What promises to be the ultimate X-ray machine, one that could find tiny cancers or heart defects long before they cause trouble, is now being built at the giant Mayo Clinic here.

The machine, a $5 million, 17-ton, doughnut-like device, will whirl 28 X-ray machines around a patient to make thousands of images a second. The images will be fed to a computer to reconstruct any part of the body. In a period of a few seconds, with no more X-ray exposure than a few chest X-rays, the machine will electronically slice open any part of the body or any organ in any direction, transfer a series of images to magnetic tape and display them on a TV-like screen for immediate or leisurely examination.

The picture will show the organ in three dimensions, almost as if a surgeon had removed it. The machine can also display the organ's interior, as if the surgeon had then cut it open.

Such organs as the heart, blood vessels and lungs will be seen at work, with blood and oxygen flowing through them.

Officials of the National Institutes of Health will join Mayo scientists today to explain progress so far on this wondrous tool that NIH has already called "revolutionary" in its potential impact. NIH's Division of Research Resources and National Heart, Lung and Blood Institute have provided $3 million so far to supply 14 "X-ray machines -- the Mayo scientists call them "X-ray guns" -- that let the device's designers start tests this year on animals and a few human beings.

Clinic scientists, led by Dr. Earl Wood, have already described the machine in several interviews and medical speeches and articles.

In medical engineering jargon, the 20-foot-long device is called the Dynamic Spatial Reconstructor, or DSR. It resembles not an ordinary X-ray machine but a big electric turbine or perhaps some sort of science-fiction creature-freezing machine.

The patient, or, in current tests, an animal subject, is wheeled inside the machine. The principle then used, one to convert X-ray images into electronic bits and have a computer reassemble them, is the same one that last year won Nobel prizes for the scientists who developed "CT" or "CAT" scanning.

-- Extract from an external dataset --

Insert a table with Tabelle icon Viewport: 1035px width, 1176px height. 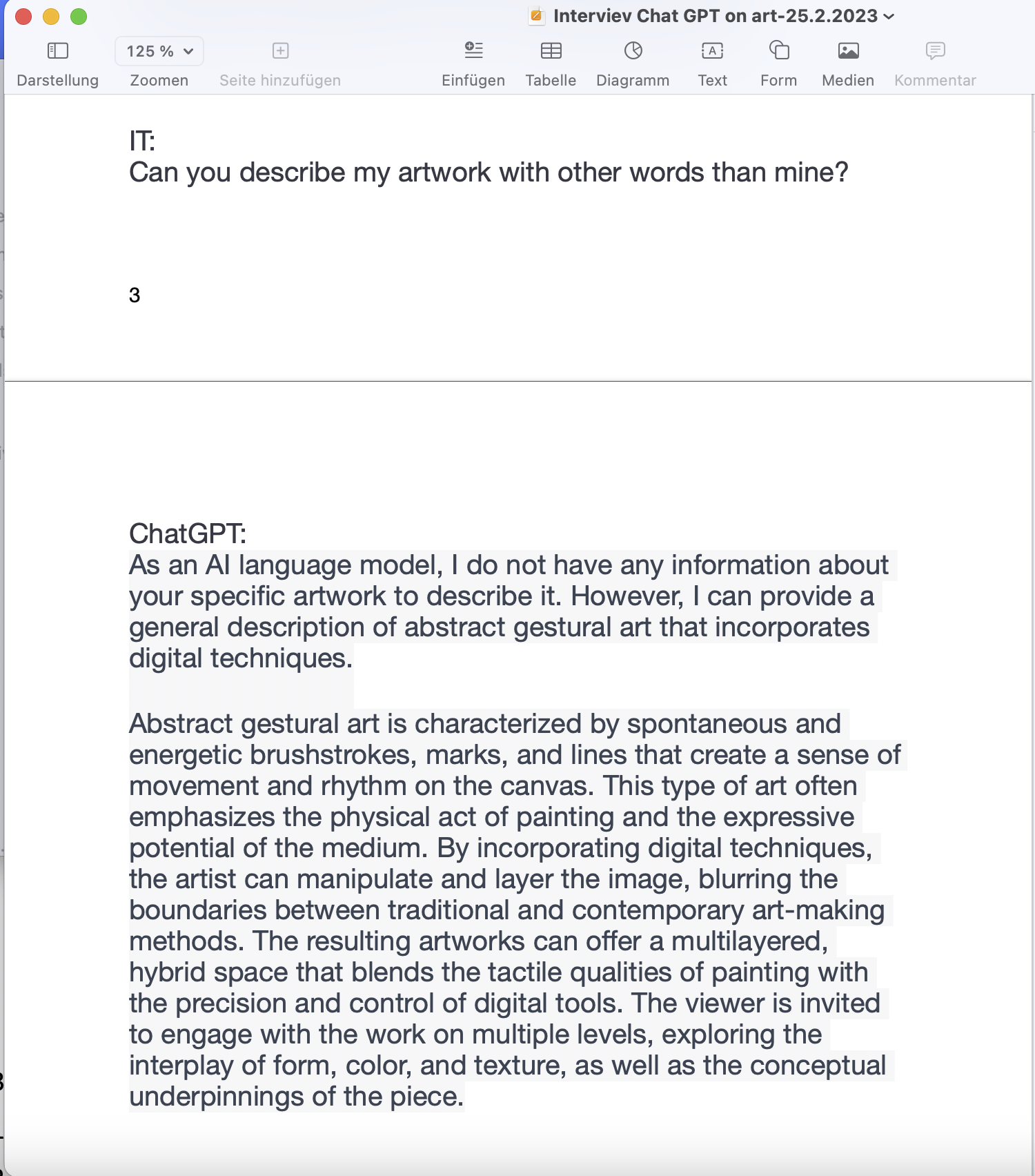click(x=551, y=50)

CAT (for "computer-assisted tomographic") scanners are already in use in hospitals. With only one X-ray machine, they can examine the body only in horizontal, salami-like slices.

The DSR in contrast dices up the body like a cook dicing a chicken, then puts the cubes together mathematically and electronically so doctors may "call up" any view.

"A portion of the body will be just sitting there in space," Dr. Lowell Harris explained recently. "You will be able to 'walk around it,' look at it, see the organs life-size and in motion [and] manipulate them."

CAT scanners have aroused charges of overuse and unnecessary cost escalation because they cost up to $1 million each and have put pressure on hospitals to acquire them to be "up to date."

Will a new $5 million machine, which might cost $3 million even in mass production, cause similar problems?

At this point, said an NIH official, "we don't know whether this will be primarily a research tool or a necessary one in major medical centers." But Wood says, "I'd be very surprised if a more compact version didn't become commonplace. It may even be a device someday for mass-screening healthy people to look for disease."

If research considered only cost, medicine would still be limited to the stethoscope, one electronic industry executive commented.

Whether this new body reconstructor becomes a standard tool or not, it is certain to yield new knowledge of heart and blood vessel and other physiological action. But Mayo scientists see many everyday diagnostic possibilities, such as providing far more accurate information on heart muscle damage after a heart attack.

They think they will be able to follow every twist and turn of the coronary arteries that nourish the heart to detect blockages after an attack, spotting any narrowing that could lead to a future attack. They think they should be able to see many small cancers or other pathological changes in their earliest statges -- for example, tiny lung cancers that today do not reveal themselves until it is too late for cure.

"Because it can look inside the body from any angle," Wood adds, the machine should "find a small lung tumor which otherwise would be hidden behind a rib in a conventional X-ray."

Several other sophisticated new ways of seeing or "imaging" the body are also being developed. The DSR, Wood says, will have three special advantages -- recording images in a mere hundredth of a second for stop-action, taking as many as 240 cross-sections simultaneously to "see" whole organs and doing all this 60 times a second so "we can follow an entire physiological cycle, like reproducing a whole heartbeat."

"This," he added, "is the most sophisticated, technical, complicated and exciting research project I've ever worked on."

Now 68, he has been at the cutting edge of human physiology for four decades. In World War II he was a leader of a group that built a huge human centrifuge to whirl human subjects at high speeds like lab samples. With the aid of that and other machines, Mayo scientists developed G-suits and high-altitude oxygen masks that enabled American fighter pilots to avoid or minimize blackouts in steep dives and pullouts, giving them an edge in air battles.